PARADA GAY

Hoje tem festa na cidade, turistas do mundo inteiro estão nas ruas para reafirmar o orgulho e a liberdade. Do alto, tenho vista panóptica para a multidão colorida e julgo sem pressa as bandeiras que tremulam.

A multidão não me interessa. Nem o orgulho, nem a liberdade.

Admiro a beleza do prédio, projeto meu, construído ano passado. As linhas alongadas da estrutura cortam o sol vermelho pela metade quando vejo a mulher que vai se jogar lá do alto. Segura a mão de uma criança, as duas no beiral. Quadro admirável: parecem, em preto e branco, recorte de jornal velho colado ao fundo da cena colorida quando a tarde finda.

Talvez seja impressão minha, preciso tomar um café, sair da rotina.

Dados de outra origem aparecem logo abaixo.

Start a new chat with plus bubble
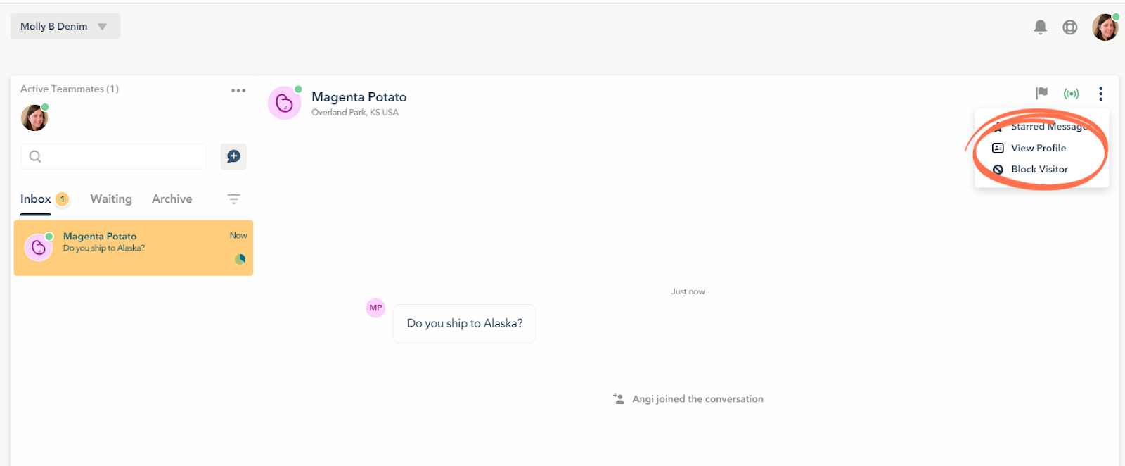The image size is (1125, 466). pos(233,156)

Tenho visto fantasmas no banheiro, nas escadas. Tenho visto fantasmas nos espelhos. Trabalho muito, vivo sozinho.

O sol se põe.

Decido que é tempo de voltar para casa, para a televisão, para o banho depois da novela e assistir aos noticiários de todos os canais. Deixo o escritório.

Todos os dias pessoas se jogam do alto de prédios, a morte desce e sobe usando elevadores.

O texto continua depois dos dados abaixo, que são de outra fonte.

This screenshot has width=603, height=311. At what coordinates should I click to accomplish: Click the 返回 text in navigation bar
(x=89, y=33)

Mas aquela mulher vai se matar levando uma criança, vai se jogar do alto do prédio que eu projetei. Não gosto da ideia, se pudesse recolocaria a cena no prédio do outro quarteirão. Enquanto desço, o fantasma da mulher que nem morreu ainda me sorri num canto do elevador. No saguão, imagino a menina de dentes podres que me sorri e dizendo “Posso trabalhar aqui se não morrer?”.

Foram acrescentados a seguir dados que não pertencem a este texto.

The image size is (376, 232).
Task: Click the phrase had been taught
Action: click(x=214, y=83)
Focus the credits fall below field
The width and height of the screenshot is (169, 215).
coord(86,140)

No alto do prédio, é aquela mulher que expõe a criança e não eu.

Risco de morte, mão trêmula. Passo na cantina e acrescento conhaque no café.

Passo a grande porta blindex, levanto os olhos e observo mais uma vez. Tentado a ser testemunha do fato, da notícia, da vida como ela é e não mascarada como está e vai na parada gay que desce a avenida. Estão lá no alto, vivas ainda.

Talvez mais tarde, quando vir pela televisão o caso noticiado, me sinta participante do fato. Às vezes tenho nojo de estar vivo, de parecer vivo quando me sinto notícia aguardada.

Ainda estão lá, figuras diminutas. O resto eu imagino.

A mão esquerda da mulher segura firme o braço da criança que olha para os peitos à mostra. Sinto aquela compunção espúria de tocar nas tetas dela antes que despenque. Sensualidade sem valor estético, adoecemos... Essa é a liberdade que praticamos.

A criança está envergonhada, ou seria eu? É apenas uma criança, não sabe de quase nada. Para mim nunca terá um rosto.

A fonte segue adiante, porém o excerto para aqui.